Riuscire a far comprendere al grande pubblico concetti complessi come la scoperta del Bosone di Iggs, le onde gravitazionali, per l’Istituto nazionale di fisica nucleare, racconta Vincenzo Napolano, è stato possibile grazie al lavoro di artisti esperti di interaction design, che hanno progettato spazi immersivi e interattivi. Due esempi: le mostre “Il dono della massa” o “I colori del Bosone di Higgs”. L’infinitamente piccolo è stato illustrato e reso accessibile.
Anche l’arte su grandi spazi non è facile e occorre tecnica e tecnologie. Maurizio Gregorini, cultural manager del Comune di Genova, ha spiegato come gli artisti coinvolti nel progetto “On the wall” a Certosa, abbiano realizzato gli enormi murales sulle facciate dei palazzi: «Al tramonto venivano usati dei proiettori che riproducevano il disegno futuro, sopra cui gli artisti cominciavano ad agire. Altri invece hanno usato la tecnica di disegnare grandi lettere per dare le proporzioni facciali al grande volto di Paolo Villaggio-Fantozzi che si può vedere completato ormai da diverse settimane. Il progetto “On the wall” ha rappresentato un modo per rilanciare uno spazio urbano ferito dopo il crollo del ponte Morandi: «I transiti in metropolitana verso Brin dopo che abbiamo inaugurato questa speciale mostra all’aria aperta sono aumentati del 25-30%, attirando anche turisti. La guida che abbiamo stampato è andata già esaurita. Per questo, viste le richieste, il progetto andrà avanti».

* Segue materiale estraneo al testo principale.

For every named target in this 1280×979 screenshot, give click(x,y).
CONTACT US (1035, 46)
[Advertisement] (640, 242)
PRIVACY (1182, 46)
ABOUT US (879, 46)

Nell’ambito delle esperienze legate a tecnologia e arte, altro aspetto approfondito durante il workshop, colpisce quella del Museo della Ceramica di Savona. Tiziana Casapietra ne è il direttore, oltre che fondatore di Radicate, associazione per la ricerca sull’arte e la cultura contemporanea: «Nel 2017 avevamo vinto il bando Ora! della Compagnia di Sanpaolo, dedicato a linguaggi contemporanei e produzioni innovative. Siamo riusciti a coniugare la ceramica savonese, una tradizione del territorio, con qualcosa di molto più contemporaneo grazie anche alla collaborazione della designer Francesca Perona e degli ingegneri del campus di Savona». Sono stati recuperati i dati di flusso dell’energia autoprodotta dal Campus, poi riportati su computer e trasferiti su ceramica attraverso un grafico disegnato da un braccio robotico. Il progetto ha coinvolto anche il FabLab di Torino.
«Quello è stato un primo esperimento per vedere come rilanciare la ceramica utilizzando la tecnologia contemporanea – dice Casapietra – oggi abbiamo acquisito una stampante 3D al museo della Ceramica. Chi lavora sul digitale, i giovani informatici possono provare a testare questo tipo di produzione usando la ceramica».